● About this task
Everything from the line containing "Task: Click the up-down" to the end of the material, both ends included, should be repeated exactly; please give only those lines.

● Data under study
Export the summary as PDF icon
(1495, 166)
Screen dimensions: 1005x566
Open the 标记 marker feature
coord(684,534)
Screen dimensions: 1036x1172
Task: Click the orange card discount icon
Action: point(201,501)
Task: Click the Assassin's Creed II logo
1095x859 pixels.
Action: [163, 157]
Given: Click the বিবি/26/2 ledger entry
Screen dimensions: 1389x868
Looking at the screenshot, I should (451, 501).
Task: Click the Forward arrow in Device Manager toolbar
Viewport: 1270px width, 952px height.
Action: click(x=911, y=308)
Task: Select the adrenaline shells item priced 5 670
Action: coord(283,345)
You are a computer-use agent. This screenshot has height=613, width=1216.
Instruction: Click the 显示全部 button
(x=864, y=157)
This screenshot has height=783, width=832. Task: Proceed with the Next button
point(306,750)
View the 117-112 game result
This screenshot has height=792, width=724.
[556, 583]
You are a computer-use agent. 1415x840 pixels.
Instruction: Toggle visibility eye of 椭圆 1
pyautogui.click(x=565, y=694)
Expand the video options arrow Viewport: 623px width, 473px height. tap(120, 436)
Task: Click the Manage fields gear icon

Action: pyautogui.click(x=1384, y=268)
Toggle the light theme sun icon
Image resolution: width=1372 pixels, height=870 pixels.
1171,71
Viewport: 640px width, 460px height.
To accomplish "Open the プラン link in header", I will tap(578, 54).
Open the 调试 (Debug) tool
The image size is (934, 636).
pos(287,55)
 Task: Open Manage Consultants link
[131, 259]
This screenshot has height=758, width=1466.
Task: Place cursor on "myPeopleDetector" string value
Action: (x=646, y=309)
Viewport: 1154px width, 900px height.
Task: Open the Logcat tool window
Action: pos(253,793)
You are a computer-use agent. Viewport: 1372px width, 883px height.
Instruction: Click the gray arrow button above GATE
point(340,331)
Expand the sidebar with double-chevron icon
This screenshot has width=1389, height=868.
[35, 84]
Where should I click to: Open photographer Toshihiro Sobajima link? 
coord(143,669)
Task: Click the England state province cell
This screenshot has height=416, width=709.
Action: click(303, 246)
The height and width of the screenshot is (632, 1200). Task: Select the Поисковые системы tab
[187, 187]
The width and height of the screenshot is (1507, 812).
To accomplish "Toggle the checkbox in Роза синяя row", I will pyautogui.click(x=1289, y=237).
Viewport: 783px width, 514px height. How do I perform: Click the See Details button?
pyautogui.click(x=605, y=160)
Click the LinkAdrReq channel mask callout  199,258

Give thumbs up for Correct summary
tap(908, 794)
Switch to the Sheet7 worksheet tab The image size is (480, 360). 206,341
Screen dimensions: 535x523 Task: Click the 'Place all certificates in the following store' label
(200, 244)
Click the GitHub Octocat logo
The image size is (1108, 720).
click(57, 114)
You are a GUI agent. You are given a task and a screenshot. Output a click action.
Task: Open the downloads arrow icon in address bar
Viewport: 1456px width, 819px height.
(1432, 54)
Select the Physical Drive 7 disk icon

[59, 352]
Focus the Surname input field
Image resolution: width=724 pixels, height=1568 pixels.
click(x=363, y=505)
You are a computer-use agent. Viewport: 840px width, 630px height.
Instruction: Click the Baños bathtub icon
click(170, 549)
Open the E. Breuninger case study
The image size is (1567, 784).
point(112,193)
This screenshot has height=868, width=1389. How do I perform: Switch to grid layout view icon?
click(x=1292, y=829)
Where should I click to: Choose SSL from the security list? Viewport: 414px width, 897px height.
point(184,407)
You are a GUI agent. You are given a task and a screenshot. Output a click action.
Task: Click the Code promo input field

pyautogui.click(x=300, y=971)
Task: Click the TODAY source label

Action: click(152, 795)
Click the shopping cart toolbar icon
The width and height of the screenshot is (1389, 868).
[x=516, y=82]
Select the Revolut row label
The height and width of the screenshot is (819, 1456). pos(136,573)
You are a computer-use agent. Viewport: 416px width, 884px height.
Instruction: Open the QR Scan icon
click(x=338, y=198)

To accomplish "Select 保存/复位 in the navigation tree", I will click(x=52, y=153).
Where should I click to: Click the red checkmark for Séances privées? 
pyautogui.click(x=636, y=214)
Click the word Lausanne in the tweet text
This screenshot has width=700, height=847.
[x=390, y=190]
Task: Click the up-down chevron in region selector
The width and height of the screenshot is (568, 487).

● Answer to this exercise
Task: Click the up-down chevron in region selector
The width and height of the screenshot is (568, 487).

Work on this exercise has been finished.